NIST’s technology achieved the thermodynamic limit of resolution over a frequency range greater than 13kHz. “The NIST device consists of two silicon chips, with infrared laser light entering at the bottom chip and exiting at the top. The top chip contains a proof mass suspended by silicon beams, which enables the mass to move up and down freely in response to acceleration. A mirrored coating on the proof mass and a hemispherical mirror attached to the bottom chip form an optical cavity,” explained Feng Zhou from NIST.

“The wavelength of the infrared light is chosen so that it nearly matches the resonant wavelength of the cavity, enabling the light to build in intensity as it bounces back and forth between the two mirrored surfaces many times before exiting,” Zhou said. “When the device experiences an acceleration, the proof mass moves, changing the length of the cavity and shifting the resonant wavelength. This alters the intensity of the reflected light. An optical readout converts the change in intensity into a measurement of acceleration.”

Hummingbird wing measurements
The Eindhoven University of Technology, Sorama and Stanford University have developed a new technique that measures the speed and sound of a hummingbird’s flapping wings.

Researchers hope to unravel the sound of a hummingbird’s wings and explore ways to improve products like drones, and make them quieter. “The knowledge gained in this research helps improving aircraft and drone rotors as well as laptop and vacuum cleaner fans,” according to Sorama.

In this research, scientists examined six Anna’s hummingbirds at Stanford. The birds drank sugar water from a fake flower in a flight chamber. To measure the sound, researchers observed hummingbirds using 12 high-speed cameras, 6 pressure plates and 2,176 microphones.

When it hovers in front of a flower or other object, the wings of hummingbird flap at about 40 beats per second, thereby generating sound.
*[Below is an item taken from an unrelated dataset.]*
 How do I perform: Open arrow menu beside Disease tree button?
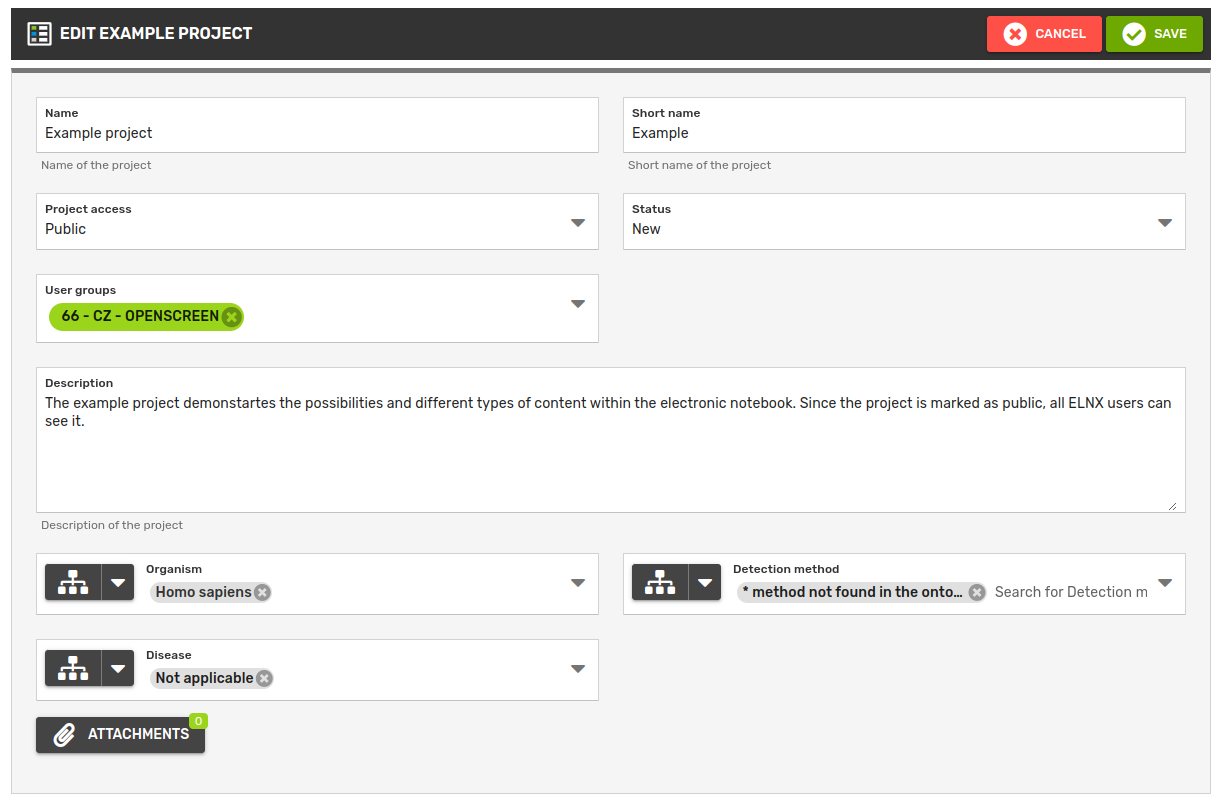[x=118, y=669]
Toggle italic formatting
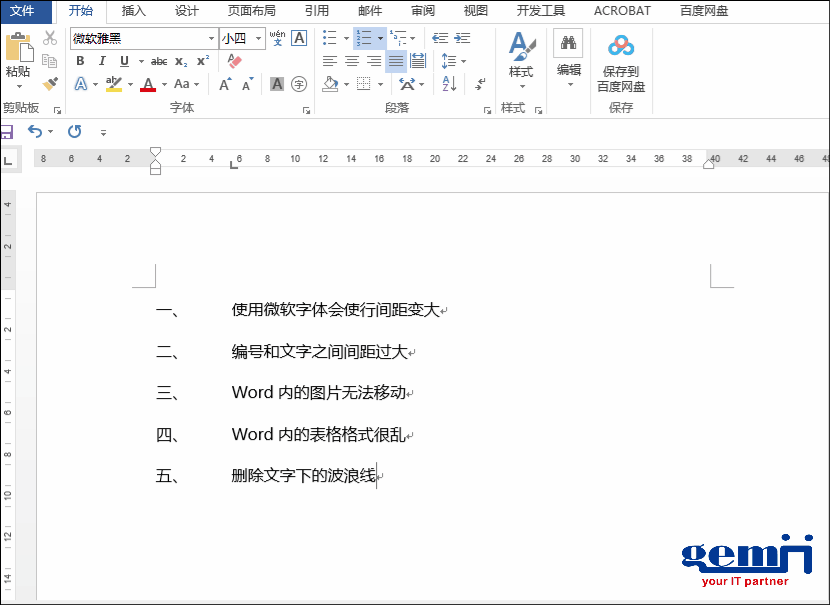This screenshot has width=830, height=605. point(101,59)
“The hummingbird’s hum originates from the pressure difference between the topside and underside of the wings, which changes both in magnitude and orientation as the wings flap back and forth,” according to researchers. “These pressure differences over the wings are essential, because they furnish the net aerodynamic force that enables the hummingbird to liftoff and hover.”

“This is the reason why birds and insects make different sounds. Mosquitoes whine, bees buzz, hummingbirds hum, and larger birds ‘woosh’. Most birds are relatively quiet because they generate most of the lift only once during the wingbeat at the downstroke. Hummingbirds and insects are noisier because they do so twice per wingbeat,” said David Lentink, a professor at Stanford. “The distinctive sound of the hummingbird is perceived as pleasant because of the many ‘overtones’ created by the varying aerodynamic forces on the wing. A hummingbird wing is similar to a beautifully tuned instrument.”

Patrick Wijnings, a PhD student at Eindhoven University of Technology, added: “We developed an algorithm for this that can interpret a 3D acoustic field from the measurements, and this enabled us to determine the most probable sound field of the hummingbird. The solution to this so-called inverse problem resembles what a police facial composite artist does: using a few clues to make the most reliable drawing of the suspect. In this way, you avoid the possibility that a small distortion in the measurements changes the outcome.”